Effusibacillus consociatus

Scientific classification
- Domain: Bacteria
- Kingdom: Bacillati
- Phylum: Bacillota
- Class: Bacilli
- Order: Bacillales
- Family: Alicyclobacillaceae
- Genus: Effusibacillus
- Species: E. consociatus
- Binomial name: Effusibacillus consociatus Glaeser et al 2013

= Effusibacillus consociatus =

- Genus: Effusibacillus
- Species: consociatus
- Authority: Glaeser et al 2013

Species of bacterium

Effusibacillus consociatus is a species of Gram positive, aerobic, bacterium. The cells are rod-shaped and form spores. It was first isolated from a blood sample from a 51-year-old woman, although it was not implicated as a pathogen. The species name is derived from Latin consociatus (associated with), to indicate that the bacteria was associated with a human clinical case.

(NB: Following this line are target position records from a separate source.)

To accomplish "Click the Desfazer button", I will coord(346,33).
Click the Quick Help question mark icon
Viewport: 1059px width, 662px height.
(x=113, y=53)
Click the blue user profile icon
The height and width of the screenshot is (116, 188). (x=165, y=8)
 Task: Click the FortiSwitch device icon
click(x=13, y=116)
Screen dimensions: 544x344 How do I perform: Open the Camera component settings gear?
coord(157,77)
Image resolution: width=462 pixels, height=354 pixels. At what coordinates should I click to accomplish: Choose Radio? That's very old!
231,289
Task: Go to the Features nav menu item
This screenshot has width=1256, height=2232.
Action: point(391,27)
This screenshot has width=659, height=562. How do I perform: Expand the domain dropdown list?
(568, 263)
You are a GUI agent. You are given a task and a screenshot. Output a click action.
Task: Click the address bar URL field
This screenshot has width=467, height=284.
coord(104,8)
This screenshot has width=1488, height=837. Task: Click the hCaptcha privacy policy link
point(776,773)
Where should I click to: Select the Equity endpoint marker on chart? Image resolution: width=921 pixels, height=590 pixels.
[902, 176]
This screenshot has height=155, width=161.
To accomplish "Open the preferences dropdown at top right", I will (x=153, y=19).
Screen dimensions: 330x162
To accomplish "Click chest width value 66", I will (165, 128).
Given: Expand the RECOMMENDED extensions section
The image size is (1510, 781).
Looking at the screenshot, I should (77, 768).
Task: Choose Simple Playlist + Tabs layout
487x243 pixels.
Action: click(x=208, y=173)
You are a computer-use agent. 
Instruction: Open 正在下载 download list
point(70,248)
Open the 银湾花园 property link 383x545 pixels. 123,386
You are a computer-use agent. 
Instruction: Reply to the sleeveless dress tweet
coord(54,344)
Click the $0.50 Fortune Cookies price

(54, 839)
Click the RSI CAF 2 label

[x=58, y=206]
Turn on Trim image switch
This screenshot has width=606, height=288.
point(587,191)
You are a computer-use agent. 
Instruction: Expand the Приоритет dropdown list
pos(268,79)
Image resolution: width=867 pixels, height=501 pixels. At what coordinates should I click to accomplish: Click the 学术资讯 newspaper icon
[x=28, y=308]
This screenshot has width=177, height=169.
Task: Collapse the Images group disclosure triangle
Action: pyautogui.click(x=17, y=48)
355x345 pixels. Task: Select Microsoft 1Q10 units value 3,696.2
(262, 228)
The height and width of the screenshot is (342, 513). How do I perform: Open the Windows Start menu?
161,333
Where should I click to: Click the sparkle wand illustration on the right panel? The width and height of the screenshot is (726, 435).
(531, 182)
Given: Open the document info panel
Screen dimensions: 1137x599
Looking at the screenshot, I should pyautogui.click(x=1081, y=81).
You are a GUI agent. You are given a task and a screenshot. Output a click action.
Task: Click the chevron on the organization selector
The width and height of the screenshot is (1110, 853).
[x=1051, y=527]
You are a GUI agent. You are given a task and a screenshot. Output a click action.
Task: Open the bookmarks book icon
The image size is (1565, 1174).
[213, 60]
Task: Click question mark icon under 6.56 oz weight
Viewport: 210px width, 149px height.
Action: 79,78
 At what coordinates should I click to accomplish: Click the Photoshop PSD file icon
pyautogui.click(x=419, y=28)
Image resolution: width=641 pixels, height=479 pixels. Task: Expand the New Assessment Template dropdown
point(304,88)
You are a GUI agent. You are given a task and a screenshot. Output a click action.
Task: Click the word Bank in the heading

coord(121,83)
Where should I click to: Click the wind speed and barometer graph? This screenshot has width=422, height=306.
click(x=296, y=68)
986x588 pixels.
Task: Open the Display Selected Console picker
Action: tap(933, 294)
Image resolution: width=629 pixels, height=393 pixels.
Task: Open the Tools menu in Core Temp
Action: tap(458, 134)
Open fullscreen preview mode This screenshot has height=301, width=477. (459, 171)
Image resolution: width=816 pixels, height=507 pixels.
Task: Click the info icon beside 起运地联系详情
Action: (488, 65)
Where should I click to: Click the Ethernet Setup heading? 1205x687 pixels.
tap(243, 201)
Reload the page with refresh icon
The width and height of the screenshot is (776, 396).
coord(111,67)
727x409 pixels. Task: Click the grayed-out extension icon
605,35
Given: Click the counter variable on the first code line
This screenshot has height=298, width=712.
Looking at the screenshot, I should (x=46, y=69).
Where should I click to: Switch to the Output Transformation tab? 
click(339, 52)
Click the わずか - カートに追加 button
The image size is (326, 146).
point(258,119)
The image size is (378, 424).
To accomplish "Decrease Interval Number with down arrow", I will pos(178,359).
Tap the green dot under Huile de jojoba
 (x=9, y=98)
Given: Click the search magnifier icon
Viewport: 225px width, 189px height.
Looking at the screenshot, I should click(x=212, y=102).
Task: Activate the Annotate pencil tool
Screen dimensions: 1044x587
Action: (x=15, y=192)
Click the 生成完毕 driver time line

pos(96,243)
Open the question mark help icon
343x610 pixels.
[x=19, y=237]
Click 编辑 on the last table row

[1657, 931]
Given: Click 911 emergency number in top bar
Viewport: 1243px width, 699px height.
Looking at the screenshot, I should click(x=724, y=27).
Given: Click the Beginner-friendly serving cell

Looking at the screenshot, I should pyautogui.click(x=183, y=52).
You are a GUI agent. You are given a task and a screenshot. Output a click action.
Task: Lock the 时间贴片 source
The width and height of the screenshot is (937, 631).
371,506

The species was originally grouped with genus Alicyclobacillus, as it was closely related to A. pohliae. However, further research found that both A. consociatus and A. pohliae belonged in a newly described genus Effusibacillus, and were renamed accordingly.

The optimum growth temperature for E. consociatus is 30 °C, and can grow in the 15-45 °C range. Its optimum pH is 6.5, and grows in pH range 5.5-10.5.